The Budget of 3 March was in many respects notable for what wasn’t said. Many commentators, me included, expected that these gaps would be filled in today’s announcements. We knew that today would not be a ‘Fiscal Event’ (such as tax rates being increased overnight) but the indication of a direction of travel in some of these key areas affecting taxpayers seemed to be a given. Indeed, last night, one national newspaper listed with absolute certainty six measures that would be announced today for implementation in early 2022. 

The Government has indeed today made over 30 announcements, many of which will impact upon a broad range of taxpayers, both individually and those in business. However, rather than signposting how key areas of uncertainty will develop (Online Sales taxes, Pension tax relief and Capital Gains Tax to name just three), the announced impacts are much more nuanced. 

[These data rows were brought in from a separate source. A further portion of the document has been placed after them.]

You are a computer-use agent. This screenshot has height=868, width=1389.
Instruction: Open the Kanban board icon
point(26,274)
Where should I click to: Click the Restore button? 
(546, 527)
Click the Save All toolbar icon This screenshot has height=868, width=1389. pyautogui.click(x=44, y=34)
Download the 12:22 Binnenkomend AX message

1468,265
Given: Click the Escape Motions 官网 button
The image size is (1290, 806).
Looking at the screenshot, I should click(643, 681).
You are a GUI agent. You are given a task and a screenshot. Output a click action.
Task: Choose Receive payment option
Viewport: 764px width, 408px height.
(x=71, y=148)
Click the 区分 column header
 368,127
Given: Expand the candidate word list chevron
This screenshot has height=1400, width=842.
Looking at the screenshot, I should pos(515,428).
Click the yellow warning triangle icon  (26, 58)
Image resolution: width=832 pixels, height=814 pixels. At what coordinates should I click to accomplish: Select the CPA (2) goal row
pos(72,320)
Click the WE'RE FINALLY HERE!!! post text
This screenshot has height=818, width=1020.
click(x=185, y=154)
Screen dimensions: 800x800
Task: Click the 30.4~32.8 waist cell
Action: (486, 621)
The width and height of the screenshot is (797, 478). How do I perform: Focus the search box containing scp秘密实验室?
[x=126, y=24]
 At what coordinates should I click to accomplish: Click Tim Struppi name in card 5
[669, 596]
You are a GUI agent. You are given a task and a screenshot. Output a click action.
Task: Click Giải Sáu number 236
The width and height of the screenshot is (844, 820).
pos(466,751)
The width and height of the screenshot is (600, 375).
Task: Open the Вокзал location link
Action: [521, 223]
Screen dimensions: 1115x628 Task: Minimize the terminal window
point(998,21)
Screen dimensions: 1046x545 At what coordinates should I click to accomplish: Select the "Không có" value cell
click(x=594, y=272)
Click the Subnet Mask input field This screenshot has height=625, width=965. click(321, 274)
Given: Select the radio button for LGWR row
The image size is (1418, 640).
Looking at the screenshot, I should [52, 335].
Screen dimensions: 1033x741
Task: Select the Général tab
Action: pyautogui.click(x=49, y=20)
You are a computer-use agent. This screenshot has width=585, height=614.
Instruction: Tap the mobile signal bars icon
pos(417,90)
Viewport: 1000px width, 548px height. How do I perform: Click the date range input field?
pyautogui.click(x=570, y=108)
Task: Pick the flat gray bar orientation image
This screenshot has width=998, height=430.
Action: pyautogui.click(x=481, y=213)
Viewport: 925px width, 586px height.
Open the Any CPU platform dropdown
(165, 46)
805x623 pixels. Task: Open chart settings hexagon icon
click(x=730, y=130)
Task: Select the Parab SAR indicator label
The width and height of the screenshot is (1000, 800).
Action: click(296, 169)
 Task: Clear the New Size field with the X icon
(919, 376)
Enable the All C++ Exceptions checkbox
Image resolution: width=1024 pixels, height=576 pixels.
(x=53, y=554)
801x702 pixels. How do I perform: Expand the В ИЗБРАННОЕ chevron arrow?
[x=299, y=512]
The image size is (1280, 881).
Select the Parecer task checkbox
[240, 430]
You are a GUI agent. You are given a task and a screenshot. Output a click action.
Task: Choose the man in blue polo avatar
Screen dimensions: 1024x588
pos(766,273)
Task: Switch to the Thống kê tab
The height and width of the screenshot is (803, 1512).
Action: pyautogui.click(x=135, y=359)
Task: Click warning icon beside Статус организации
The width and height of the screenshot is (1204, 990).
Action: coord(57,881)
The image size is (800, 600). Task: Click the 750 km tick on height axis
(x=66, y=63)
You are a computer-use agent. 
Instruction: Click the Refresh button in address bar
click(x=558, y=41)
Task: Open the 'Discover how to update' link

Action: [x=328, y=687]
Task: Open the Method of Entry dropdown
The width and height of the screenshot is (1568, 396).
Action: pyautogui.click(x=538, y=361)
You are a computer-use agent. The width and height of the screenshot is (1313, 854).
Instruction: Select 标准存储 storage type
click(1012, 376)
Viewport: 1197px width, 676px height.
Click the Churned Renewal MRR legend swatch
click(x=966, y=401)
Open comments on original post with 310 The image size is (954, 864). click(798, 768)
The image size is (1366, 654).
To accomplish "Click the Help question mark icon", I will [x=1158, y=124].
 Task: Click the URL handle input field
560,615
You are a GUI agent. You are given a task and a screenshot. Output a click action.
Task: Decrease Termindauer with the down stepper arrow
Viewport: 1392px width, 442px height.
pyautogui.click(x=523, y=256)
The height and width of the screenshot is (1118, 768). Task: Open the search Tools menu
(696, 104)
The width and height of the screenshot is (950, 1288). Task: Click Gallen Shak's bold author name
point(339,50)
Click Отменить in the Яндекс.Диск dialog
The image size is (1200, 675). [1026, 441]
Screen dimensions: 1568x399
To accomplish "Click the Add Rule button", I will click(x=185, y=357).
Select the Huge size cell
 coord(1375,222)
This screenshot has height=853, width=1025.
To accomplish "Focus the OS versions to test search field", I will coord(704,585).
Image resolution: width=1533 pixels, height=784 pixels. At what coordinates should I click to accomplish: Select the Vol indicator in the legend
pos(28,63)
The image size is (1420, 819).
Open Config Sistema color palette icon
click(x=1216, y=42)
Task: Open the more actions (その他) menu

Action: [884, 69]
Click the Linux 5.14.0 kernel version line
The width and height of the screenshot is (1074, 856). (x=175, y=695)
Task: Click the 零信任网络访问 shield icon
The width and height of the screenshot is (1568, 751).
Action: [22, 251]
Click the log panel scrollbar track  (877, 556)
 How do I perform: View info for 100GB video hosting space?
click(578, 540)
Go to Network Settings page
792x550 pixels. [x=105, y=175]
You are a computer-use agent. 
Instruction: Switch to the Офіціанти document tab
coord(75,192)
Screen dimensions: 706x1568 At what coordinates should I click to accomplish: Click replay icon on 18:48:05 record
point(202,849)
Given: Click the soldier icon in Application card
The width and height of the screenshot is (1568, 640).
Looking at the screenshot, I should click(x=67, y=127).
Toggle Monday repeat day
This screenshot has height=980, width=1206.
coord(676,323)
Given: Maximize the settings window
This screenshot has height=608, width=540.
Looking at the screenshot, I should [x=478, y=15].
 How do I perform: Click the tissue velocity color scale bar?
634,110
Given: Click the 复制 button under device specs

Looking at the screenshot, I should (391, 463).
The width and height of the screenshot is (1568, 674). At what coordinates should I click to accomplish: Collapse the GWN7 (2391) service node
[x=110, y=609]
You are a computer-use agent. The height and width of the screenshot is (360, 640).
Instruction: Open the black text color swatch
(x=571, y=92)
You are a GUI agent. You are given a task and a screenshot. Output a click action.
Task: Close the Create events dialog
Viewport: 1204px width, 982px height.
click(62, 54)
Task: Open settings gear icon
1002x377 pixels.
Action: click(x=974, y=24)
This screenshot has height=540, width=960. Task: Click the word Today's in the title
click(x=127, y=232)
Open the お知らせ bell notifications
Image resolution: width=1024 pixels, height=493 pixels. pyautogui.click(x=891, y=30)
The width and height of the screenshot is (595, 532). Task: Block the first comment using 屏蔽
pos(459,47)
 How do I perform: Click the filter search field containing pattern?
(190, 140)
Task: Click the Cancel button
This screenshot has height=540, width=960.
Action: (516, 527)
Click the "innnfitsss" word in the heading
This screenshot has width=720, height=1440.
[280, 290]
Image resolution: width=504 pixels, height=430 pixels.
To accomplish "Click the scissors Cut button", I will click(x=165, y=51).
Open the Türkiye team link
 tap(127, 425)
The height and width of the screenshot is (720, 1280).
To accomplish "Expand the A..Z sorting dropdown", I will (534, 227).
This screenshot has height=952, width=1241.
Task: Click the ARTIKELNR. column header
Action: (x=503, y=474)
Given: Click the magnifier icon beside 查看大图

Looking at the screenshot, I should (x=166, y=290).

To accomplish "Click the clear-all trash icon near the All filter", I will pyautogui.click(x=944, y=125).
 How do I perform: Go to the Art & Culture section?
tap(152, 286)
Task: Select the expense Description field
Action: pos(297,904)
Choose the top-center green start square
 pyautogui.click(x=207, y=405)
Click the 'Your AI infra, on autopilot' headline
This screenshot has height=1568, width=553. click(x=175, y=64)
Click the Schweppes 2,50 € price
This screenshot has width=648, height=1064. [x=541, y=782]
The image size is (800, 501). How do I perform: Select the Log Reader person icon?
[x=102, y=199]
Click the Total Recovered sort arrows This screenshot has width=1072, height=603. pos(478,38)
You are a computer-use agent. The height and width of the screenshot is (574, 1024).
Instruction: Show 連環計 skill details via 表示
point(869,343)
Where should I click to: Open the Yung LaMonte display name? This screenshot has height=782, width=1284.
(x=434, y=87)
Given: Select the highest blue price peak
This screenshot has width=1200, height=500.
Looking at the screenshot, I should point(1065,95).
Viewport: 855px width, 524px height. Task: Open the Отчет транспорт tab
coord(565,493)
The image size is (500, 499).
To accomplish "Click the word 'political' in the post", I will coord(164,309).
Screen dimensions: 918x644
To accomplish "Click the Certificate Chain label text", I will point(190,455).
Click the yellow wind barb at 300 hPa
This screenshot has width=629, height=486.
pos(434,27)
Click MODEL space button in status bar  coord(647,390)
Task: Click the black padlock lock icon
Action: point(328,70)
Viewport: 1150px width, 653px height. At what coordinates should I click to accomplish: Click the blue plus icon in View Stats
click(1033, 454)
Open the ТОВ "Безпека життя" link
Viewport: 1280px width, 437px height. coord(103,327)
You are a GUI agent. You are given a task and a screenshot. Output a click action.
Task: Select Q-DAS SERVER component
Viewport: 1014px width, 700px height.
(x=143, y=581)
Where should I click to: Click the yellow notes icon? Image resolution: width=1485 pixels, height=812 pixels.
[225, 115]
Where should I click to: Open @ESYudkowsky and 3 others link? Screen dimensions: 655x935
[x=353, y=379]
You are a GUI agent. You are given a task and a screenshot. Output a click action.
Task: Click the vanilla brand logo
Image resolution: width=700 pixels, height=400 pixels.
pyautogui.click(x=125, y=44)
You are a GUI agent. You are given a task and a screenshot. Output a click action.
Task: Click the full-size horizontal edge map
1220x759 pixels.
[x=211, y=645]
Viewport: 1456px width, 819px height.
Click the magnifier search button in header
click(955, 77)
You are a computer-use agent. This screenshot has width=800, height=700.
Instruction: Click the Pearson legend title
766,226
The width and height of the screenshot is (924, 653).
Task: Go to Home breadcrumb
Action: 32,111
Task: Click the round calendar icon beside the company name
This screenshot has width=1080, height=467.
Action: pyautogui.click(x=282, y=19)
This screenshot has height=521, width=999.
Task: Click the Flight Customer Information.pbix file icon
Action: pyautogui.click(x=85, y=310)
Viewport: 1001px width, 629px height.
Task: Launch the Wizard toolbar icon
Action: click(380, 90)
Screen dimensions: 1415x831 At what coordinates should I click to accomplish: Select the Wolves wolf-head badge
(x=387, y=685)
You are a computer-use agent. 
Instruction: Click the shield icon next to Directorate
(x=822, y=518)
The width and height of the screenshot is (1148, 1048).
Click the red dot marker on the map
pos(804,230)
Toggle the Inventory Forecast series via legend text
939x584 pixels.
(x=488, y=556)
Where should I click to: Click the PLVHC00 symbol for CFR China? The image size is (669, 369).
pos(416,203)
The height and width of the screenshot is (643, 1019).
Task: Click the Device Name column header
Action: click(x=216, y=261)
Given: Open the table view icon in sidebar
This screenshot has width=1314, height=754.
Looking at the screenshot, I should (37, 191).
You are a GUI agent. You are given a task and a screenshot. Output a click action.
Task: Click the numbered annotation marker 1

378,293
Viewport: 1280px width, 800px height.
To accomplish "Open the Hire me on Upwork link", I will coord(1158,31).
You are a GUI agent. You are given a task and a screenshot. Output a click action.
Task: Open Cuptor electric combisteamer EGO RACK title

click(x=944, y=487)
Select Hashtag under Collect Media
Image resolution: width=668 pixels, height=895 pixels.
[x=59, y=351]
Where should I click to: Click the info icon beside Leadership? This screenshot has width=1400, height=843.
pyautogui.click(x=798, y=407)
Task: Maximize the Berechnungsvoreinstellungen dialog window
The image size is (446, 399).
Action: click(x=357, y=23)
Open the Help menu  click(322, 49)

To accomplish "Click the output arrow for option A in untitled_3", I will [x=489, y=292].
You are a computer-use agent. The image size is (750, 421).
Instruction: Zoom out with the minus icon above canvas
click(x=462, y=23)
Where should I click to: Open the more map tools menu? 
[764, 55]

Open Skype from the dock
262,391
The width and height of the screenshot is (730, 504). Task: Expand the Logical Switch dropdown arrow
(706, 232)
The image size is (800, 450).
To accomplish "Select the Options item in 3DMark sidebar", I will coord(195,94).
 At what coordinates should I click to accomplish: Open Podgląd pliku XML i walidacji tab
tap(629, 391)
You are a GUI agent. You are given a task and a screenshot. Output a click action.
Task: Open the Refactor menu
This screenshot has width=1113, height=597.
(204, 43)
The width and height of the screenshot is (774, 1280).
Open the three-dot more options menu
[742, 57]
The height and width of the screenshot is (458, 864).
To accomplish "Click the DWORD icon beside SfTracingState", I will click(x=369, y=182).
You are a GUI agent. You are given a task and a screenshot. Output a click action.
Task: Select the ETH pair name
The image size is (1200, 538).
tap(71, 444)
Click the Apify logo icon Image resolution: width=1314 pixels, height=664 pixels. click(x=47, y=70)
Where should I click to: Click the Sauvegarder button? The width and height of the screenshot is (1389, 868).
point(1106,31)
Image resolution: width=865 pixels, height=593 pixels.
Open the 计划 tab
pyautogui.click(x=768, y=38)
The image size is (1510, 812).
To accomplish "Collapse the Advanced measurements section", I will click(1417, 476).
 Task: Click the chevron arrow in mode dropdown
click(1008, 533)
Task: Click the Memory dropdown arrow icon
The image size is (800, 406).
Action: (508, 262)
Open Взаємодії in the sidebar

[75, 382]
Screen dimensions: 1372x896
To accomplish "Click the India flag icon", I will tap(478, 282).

 Today’s announcements are separated along three key lines: 

  • Modernising Tax administration. Most fundamental here is the long-discussed move to Making Tax Digital for Income Tax from 2023 and putting the infrastructure in place to support that.  Reducing the requirements for Inheritance Tax returns from 2022 will be a significant benefit for smaller estates.  In addition, the government is considering whether there would be benefits from more frequent ‘in year’ payments of Income Tax and Corporation tax. 
  • Tackling Non-Compliance.  A mainstay of traditional Budget day announcements, with measures aimed at tackling promotors and users of tax avoidance schemes – and continuing the focus on Remuneration based tax avoidance schemes. In addition, the government is considering the first steps towards effective regulation of tax advisors, by consulting on whether all such advisors should have Professional Indemnity Insurance to be able to operate.
  • Other tax policy announcements. There are various forward-looking measures here, although maybe not the more exciting ones we were expecting! Key aspects which are likely to have a wider effect are: 
    • The first interim review of the business rates regime. However, the conclusions will only arrive in the Autumn. 
    • A response on a previous review of how Trusts should be taxed. Here, the conclusion is that there should be no immediate change, but this will be kept under review. 
    • Disclosure of uncertain tax treatments by large businesses. Implementation of these rules was delayed to April 2022 due to the pandemic, and the government is using this time to refine the rules.  
    • Responses on previous VAT Grouping, Partial Exemption (PE) and Capital Goods Scheme (CGS) consultations. Some internal processing simplification measures have been announced, and further consultations will be undertaken with regards to the PE and CGS rules. It has been announced that the VAT Group rules will not be changed following the consultation. Further announcements will be made in the summer regarding Value shifting for VAT purposes, which is an ongoing consultation. 
    • Transfer Pricing Documentation. A consultation has been launched with regards to the maintenance and presentation of transfer pricing documentation, perhaps moving larger companies to a system of providing documentation to HMRC with their tax return, which is common in many other jurisdictions. 
So, no big bang, which we all (including the press) should probably have expected. For many however, there is significant potential for change in the coming years in respect of tax administration matters – for individuals with the formal timeline for Making Tax Digital and the potential for in year payments of tax liabilities alongside, and for larger companies, changes in respect of transfer pricing requirements which could be costly to implement. 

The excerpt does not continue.